### AUFGABENSTELLUNG
Gib aus dem Quelltext wortgetreu den Abschnitt wieder, der mit den Worten beginnt, in denen „Dieser Mythos ist“ steht, und mit „Reifendruck zu achten.“ endet.

### QUELLTEXT
● ● ● ● ● ● ●

Dieser Mythos ist ebenfalls nur teilweise wahr. Als Barack Obama im Wahlkampf darauf hinwies, dass sich mit richtig eingestelltem Reifendruck am Auto mehrere Millionen Liter Benzin sparen ließen, machten sich die Republikaner über seinen vermeintlich allzu simplen Vorschlag lustig. Gleiches erlebte auch Jimmy Carter, der zu Zeiten der Ölkrise Ende der 1970er Jahre zu einem Interview demonstrativ im Pullover erschien. Doch sowohl Carter als auch Obama hatten Recht. Inzwischen hat auch der republikanische Gouverneur Arnold Schwarzenegger seinen Landsleuten geraten, auf ihren Reifendruck zu achten.
Anders gesagt: Manchmal reicht es auch, bestehende Technologie überlegt einzusetzen. Der israelische Unternehmer Shai Agassi versucht, die Reichweite von Elektroautos zu steigern, ohne dafür gleich eine neue Superbatterie zu erfinden. Weil es derzeit noch viel länger dauert, eine Batterie aufzuladen, als etwa Benzin zu tanken, schlägt er ein Netz aus Batteriewechselstationen vor. Dort werden die leer gefahrenen Akkus einfach durch volle ersetzt. Israel und Dänemark starten nun ein Pilotprojekt, das die Umsetzbarkeit von Agassis Vorschlag überprüfen soll.

● ● ● ● ● ● ●

### DATEN
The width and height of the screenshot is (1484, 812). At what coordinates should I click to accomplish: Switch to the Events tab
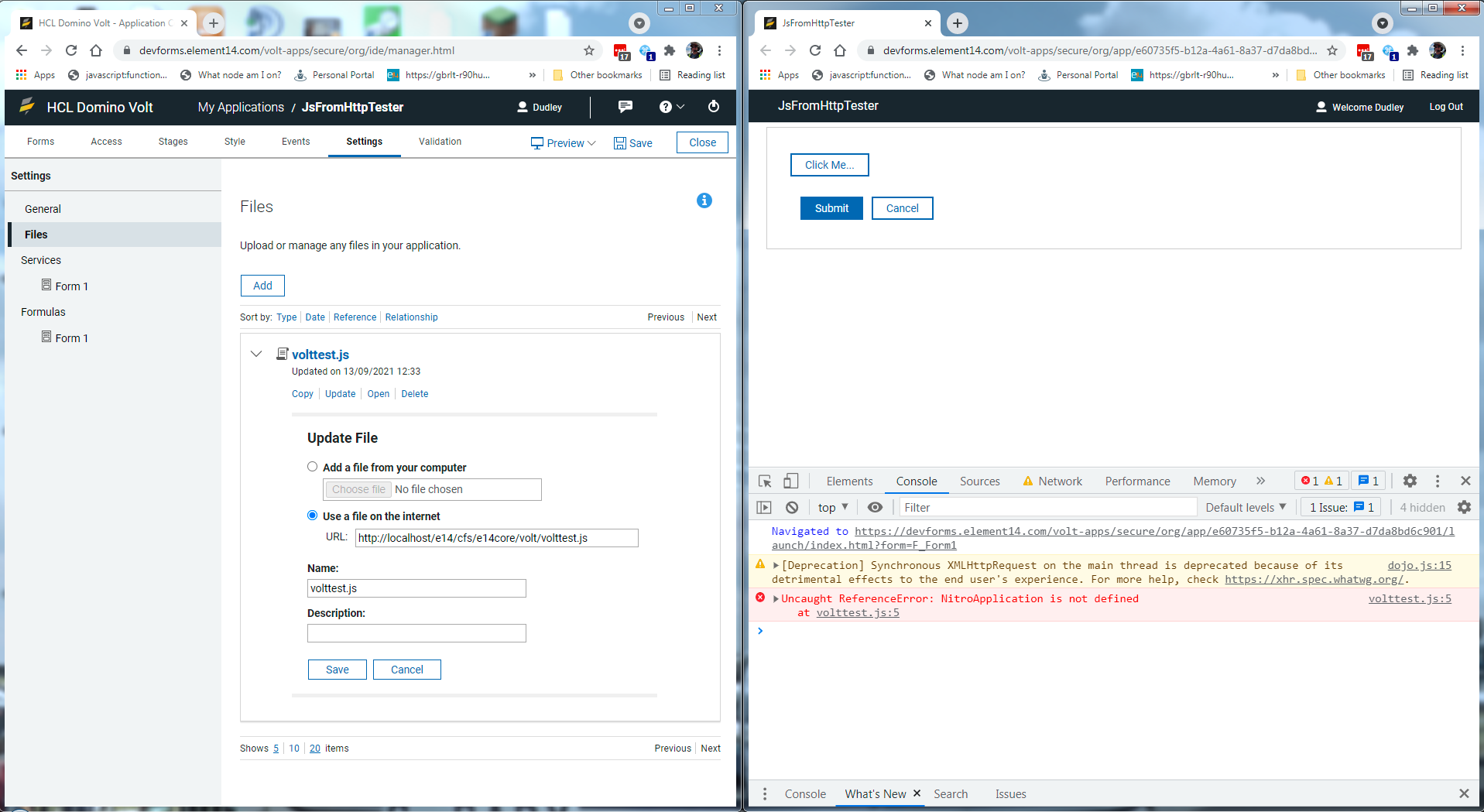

● ● ● ● ● ● ●

### ANTWORT
Dieser Mythos ist ebenfalls nur teilweise wahr. Als Barack Obama im Wahlkampf darauf hinwies, dass sich mit richtig eingestelltem Reifendruck am Auto mehrere Millionen Liter Benzin sparen ließen, machten sich die Republikaner über seinen vermeintlich allzu simplen Vorschlag lustig. Gleiches erlebte auch Jimmy Carter, der zu Zeiten der Ölkrise Ende der 1970er Jahre zu einem Interview demonstrativ im Pullover erschien. Doch sowohl Carter als auch Obama hatten Recht. Inzwischen hat auch der republikanische Gouverneur Arnold Schwarzenegger seinen Landsleuten geraten, auf ihren Reifendruck zu achten.